[Data records]
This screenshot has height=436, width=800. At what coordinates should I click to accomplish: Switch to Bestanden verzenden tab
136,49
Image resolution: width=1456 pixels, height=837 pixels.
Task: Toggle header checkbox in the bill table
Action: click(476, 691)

--- YOUR ASSIGNMENT ---
Would you transcribe every entry exactly?

--- YOUR SOLUTION ---
This screenshot has height=436, width=800. At what coordinates should I click to accomplish: Switch to Bestanden verzenden tab
136,49
Image resolution: width=1456 pixels, height=837 pixels.
Task: Toggle header checkbox in the bill table
Action: click(476, 691)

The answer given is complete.